China is battling coronavirus outbreaks in many major cities, including the capital, Beijing, while taking steps to try to ease the burden of its strict zero-zero policy, which has caused severe damage nearly three years after the pandemic. Financial loss and general frustration.
Goldman Sachs expects China to end its COVID-19 policies in the second half of next year, predicting that increased consumption will account for two-thirds of its full-year gross domestic product growth target. The bank expects real gross domestic product growth of 3% this year.
Net exports have driven China's economic growth for much of the pandemic period since 2020, topping $1.9 trillion. Goldman Sachs expects China's net exports to be a "moderate drag on growth" next year, given slowing global demand and continued diversification of supply chains.

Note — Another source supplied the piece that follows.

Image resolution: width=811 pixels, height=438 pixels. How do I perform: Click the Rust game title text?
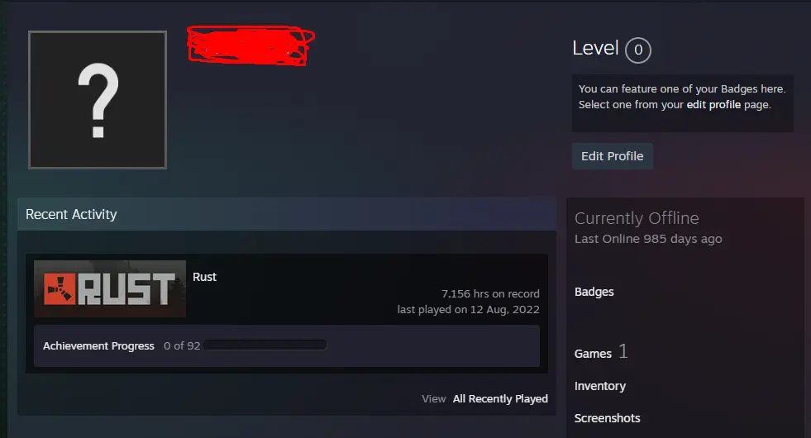tap(204, 277)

Overall, Goldman Sachs noted that "the shores are far from clear" when it comes to China's long-term growth path, citing the potential for a "prolonged housing deleveraging process," supply chain issues, and a U.S. ban on advanced technology exports to China. .
In equities, Goldman Sachs said it sees "strong prospects for a recovery rally sometime in 2023" after a challenging two years.

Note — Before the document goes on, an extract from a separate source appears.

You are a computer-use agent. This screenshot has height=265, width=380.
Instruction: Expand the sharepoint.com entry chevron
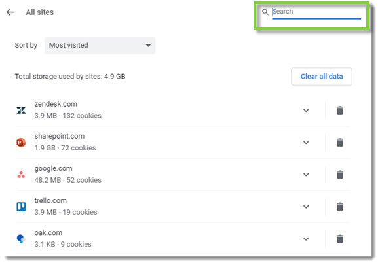click(306, 143)
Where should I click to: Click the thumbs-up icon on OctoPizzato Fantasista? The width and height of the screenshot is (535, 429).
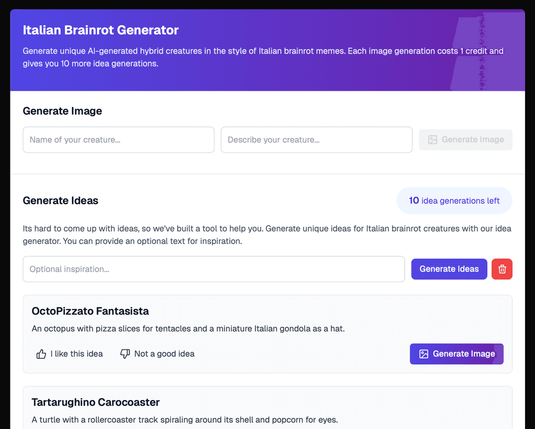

Goldman Sachs predicts that the earnings per share of the MSCI China Index and the blue-chip Shanghai-Shenzhen 300 Index will grow by 8% and 13% respectively next year. These figures are higher than Goldman Sachs' forecast of 2% for the "MSCI China Index" and 11% for the "CSI 300 Index" in 2022.
Goldman Sachs said the earnings drag on the housing market could ease, while the market could get a boost from expectations of post-pandemic reopenings.
Goldman Sachs said consumer sectors, especially those sensitive to reopening, could return to profitability for the first time since 2019 after revenues fell to 2012 levels.